[START OF SOURCE DOCUMENT]
Chanakya National Law University
- Motto: Gyandhanam Mahaddhanam
- Motto in English: Knowledge is the greatest wealth
- Type: Government
- Established: 2006; 20 years ago
- Affiliations: BCI, UGC
- Chancellor: Chief Justice of the Patna High Court
- Vice-Chancellor: Dr. Faizan Mustafa
- Location: Patna, Bihar, India
- Campus: Residential;
- Website: www.cnlu.ac.in

= Chanakya National Law University =

National law university in Patna, Bihar, India

Chanakya National Law University (CNLU) is a public law school and a National Law University in Patna, Bihar, India. It was established in 2006 by the Government of Bihar (Bihar Act 24 of 2006) as a public university dedicated to the field of legal education. The Chief Justice of Patna High Court is the ex officio chancellor of the university. It is one of the autonomous law schools in India. The campus is situated right near the heart of the city in the Mithapur area and has an area of approximately 18 Acres.
[END OF SOURCE DOCUMENT]
[START OF RAW RECORDS]
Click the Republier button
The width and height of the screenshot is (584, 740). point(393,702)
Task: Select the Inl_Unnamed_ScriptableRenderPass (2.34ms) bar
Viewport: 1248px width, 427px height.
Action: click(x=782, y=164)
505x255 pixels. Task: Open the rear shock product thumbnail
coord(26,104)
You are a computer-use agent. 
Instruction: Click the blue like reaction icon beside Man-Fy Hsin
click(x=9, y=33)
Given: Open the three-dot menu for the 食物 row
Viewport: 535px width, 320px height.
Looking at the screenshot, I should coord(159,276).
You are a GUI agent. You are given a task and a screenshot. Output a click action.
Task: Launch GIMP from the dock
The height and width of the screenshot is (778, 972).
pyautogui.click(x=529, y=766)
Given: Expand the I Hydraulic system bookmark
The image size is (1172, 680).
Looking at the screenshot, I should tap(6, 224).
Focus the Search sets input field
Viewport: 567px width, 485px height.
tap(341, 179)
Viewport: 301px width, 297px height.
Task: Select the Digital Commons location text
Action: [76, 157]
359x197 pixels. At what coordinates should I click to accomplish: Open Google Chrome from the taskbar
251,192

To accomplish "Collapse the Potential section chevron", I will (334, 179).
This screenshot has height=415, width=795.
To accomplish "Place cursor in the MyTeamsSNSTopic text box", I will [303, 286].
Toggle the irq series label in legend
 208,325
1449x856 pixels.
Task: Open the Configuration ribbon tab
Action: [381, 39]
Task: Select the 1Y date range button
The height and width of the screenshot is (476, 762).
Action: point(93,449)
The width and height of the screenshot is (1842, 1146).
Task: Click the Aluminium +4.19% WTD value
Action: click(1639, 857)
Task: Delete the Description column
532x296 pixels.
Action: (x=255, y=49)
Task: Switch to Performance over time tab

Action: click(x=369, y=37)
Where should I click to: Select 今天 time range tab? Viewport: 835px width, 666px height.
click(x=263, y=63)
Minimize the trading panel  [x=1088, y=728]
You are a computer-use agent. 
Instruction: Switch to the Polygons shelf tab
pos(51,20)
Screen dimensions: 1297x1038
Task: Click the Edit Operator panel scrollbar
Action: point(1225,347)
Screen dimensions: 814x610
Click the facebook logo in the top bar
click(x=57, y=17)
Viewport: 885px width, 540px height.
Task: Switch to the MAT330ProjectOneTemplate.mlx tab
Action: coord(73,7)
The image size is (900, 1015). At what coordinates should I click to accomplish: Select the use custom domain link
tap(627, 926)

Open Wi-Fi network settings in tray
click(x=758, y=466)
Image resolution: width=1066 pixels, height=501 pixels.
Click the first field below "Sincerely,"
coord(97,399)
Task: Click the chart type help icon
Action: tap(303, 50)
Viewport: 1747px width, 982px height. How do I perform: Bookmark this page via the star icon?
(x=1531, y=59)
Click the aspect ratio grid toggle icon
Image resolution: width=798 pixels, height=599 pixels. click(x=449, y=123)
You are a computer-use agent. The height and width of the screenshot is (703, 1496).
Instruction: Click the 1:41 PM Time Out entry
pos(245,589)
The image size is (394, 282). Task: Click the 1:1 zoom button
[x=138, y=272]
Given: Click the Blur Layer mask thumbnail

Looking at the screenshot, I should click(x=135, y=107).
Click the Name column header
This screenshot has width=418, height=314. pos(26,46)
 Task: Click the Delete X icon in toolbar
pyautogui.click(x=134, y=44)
[END OF RAW RECORDS]
WRITTEN TASK 1
List every geographic place named in the source document about Chanakya National Law University.
WRITTEN TASK 2
Resume the text about Chanakya National Law University from where it stops.

RESPONSE 1
Patna, Bihar, India, Mithapur

RESPONSE 2
==History==
The university came into being on 15 August 2006 under the guidance of its vice-chancellor/pro-chancellor, Prof. Dr. A. Lakshminath, former dean and registrar, NALSAR University of Law, Hyderabad, HRD Principal Secretary Madan Mohan Jha, a 1977 batch IAS and Registrar(I/C) Vijay Kumar Himanshu Dy. Director of Higher education, HRD, Government of Bihar. CNLU was established under the Chanakya National Law University Act, 2006 (Bihar Act No. 24 of 2006) and included in section 2(f) & 12(B) of the U.G.C. Act, 1956. It has its jurisdiction over whole state of Bihar.

==Administration==
Heading the administration of the university are:

- Chancellor: Chief Justice of the Patna High Court.
- Vice Chancellor: Dr. Faizan Mustafa
- Registrar(I/C): Dr. SP Singh

==Academics==
===Academic programmes ===
CNLU offers a five-year integrated course into two following streams namely, B.A., LL.B(Hons), B.B.A, through a nationwide exam Common Law Admissions Test which is taken by approximately by upwards of 80,000 students every year. A total of 140 seats are offered for admission out of which 10 seats are reserved for NRI and 10 for Foreign Nationals. CNLU follows a credit-based elective system, with certain mandatory courses, which requires students to earn 200 credits over a period of five years to earn the degree.

CNLU offers one-year post-graduate LL.M program. Admission to the total 40 seats for LL.M course is provided through the Entrance Test conducted by the university.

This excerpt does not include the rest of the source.